The Green Bicycle
YA audio CD
      Too many books; too little time!  I have a rapidly gowing list  
of future reads that seems like if I printed it out it would encircle  
the Orono Public Library or at least the children's wing where I  
volunteer.  So I decided to give audio books another try.  Now I can  
"read" while I do dishes, fold launddry, make the cat take pills...you  
get the idea.  Less wasted time.  More reviews.  Talk about a win  
win.  And I started with a most delightful novel.

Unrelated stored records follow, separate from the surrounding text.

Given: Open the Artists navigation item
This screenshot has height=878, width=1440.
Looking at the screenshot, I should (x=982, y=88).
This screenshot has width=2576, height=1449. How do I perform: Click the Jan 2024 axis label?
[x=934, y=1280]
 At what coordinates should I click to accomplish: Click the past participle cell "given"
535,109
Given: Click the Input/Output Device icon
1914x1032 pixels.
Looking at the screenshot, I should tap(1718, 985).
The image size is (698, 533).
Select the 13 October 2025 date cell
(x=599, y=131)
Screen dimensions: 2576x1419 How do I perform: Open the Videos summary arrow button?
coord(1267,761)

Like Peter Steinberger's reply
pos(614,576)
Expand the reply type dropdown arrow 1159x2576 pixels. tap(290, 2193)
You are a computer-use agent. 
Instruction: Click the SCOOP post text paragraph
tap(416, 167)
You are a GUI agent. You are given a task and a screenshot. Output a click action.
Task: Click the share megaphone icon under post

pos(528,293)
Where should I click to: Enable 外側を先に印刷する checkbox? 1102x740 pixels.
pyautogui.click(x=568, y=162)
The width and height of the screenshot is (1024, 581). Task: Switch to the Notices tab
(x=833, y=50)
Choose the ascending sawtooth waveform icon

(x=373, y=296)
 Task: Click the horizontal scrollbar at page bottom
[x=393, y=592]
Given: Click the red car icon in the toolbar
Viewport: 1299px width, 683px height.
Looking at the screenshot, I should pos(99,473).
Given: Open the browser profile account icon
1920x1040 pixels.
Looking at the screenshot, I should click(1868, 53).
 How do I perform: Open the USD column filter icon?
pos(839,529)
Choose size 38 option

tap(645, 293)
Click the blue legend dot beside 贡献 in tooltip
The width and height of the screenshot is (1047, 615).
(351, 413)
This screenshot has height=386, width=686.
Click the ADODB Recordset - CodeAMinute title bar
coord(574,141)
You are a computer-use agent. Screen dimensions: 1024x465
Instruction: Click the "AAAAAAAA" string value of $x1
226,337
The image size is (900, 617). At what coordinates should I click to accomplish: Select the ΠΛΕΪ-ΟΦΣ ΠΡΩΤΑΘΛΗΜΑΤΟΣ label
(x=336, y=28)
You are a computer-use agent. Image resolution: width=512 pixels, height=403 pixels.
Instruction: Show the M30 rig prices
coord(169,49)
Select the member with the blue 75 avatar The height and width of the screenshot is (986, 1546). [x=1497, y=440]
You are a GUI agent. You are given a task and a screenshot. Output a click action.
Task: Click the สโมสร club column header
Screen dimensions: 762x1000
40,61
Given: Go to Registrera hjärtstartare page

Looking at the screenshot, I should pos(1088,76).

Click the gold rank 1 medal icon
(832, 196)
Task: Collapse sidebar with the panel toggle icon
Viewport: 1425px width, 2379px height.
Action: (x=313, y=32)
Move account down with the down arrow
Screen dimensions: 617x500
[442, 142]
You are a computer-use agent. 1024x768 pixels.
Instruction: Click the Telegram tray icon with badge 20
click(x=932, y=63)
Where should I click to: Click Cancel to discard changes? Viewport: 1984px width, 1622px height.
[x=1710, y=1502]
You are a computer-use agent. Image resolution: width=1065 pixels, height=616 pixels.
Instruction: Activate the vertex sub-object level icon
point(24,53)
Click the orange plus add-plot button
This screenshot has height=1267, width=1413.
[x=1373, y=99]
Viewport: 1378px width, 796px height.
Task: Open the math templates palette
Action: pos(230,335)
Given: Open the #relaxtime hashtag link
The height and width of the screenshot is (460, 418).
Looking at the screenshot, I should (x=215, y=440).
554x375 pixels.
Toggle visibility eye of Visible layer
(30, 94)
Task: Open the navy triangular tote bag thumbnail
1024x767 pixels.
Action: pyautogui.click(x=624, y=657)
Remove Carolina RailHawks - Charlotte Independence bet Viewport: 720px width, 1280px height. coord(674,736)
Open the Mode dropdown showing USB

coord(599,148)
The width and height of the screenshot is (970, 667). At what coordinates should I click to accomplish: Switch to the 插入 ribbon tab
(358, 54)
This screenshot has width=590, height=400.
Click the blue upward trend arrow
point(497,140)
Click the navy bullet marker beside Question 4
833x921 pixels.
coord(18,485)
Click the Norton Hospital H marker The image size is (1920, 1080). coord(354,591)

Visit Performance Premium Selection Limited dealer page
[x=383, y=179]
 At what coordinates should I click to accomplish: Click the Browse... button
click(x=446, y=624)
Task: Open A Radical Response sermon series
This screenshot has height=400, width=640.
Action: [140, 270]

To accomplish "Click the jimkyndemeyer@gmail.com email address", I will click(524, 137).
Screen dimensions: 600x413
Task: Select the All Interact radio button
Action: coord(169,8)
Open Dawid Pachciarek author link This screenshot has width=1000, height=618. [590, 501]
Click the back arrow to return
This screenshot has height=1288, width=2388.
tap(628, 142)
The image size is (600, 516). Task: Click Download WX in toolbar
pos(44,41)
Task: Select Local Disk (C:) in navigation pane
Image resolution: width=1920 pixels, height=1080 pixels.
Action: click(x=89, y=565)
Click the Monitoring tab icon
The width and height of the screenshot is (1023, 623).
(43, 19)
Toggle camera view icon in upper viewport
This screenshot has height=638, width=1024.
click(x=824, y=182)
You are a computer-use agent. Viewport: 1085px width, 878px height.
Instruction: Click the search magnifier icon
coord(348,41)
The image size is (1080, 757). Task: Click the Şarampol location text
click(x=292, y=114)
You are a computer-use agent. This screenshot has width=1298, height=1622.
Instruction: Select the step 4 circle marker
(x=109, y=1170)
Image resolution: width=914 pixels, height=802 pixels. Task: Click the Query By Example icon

      If you're like me you have fond childhood memories of bike  
riding.  Maybe you loved the freedom it gave you.  Maybe you treasured  
the feeling of flying down a hill, breezes mitigating even muggy  
summer heat.  Maybe you enjoyed racing, putting out maximum effort to  
be the fastest.  Now imagine how you would feel of these pleasures had  
been denied you because of your gender.  Then you will have a feel for  
the plight of Wadjda, protagonist of Haifaa Al Mansour's The Green  
Bicycle.
      Wadjda, 11, deeply desires to own a beautiful green bicycle she  
has seen in the window of a toy store.  She longs to race her good  
friend, Abdullah, instead of always plodding along the dusty streets  
of Saudi Arabia.  But bike riding is not considered appropriate for  
girls.  In fact at her age she is about to lose the few privileges  
afforded to her because of youth.  She's expected to begin to wear the  
restrictive garments of adulthood and focus on attaining the proper  
goals of women:  waiting on a husband and giving him sons to carry on  
the family name.
      Wadjda's mother is facing challenges of her own.  Her daughter's  
behavior concerns her.  Getting to her teaching job is sometimes  
difficult.  Women are not allowed to drive; paid drivers are not  
always safe and reliable.  She's heartbroken that her husband, egged  
on by his mother, is going to take a second wife.  It's not that he  
doesn't love his first wife.  It's all about her being unable to give  
him that all important male child.  In his country that gives him a  
free pass.
      This captivating and poignant novel would make a perfect read  
for a mother daughter book club.  Just about everyone in this country  
can glean much insight.  I learned things.  During my children's  
earliest years when I ran a typing business for UMaine students my  
most frequent customers were Saudis needing advice not only on  
spelling and grammar, but on navigating life in the United States,  
sometimes with family.
On a personal note, when I was Wadjda's age, growing up in a  
Massachusetts industrial town, skateboard riding bore stigma, at least  
where I lived.  Girls didn't.  Nice boys didn't.  The boys who did  
were the future motorcycle riders who would wear white tee shirts with  
rolled up sleeves in which to stash Marlboros, be the bain of  
principals' work lives, and get girls knocked up in the back seats of  
Chevies.
As I recall in my sixth grade class the skateboard riders were boys  
from the wrong side of the tracks...
      ...and me, the older daughter of a college professor and a  
college librarian.
A great big shout out goes out to girls and women who follow dreams.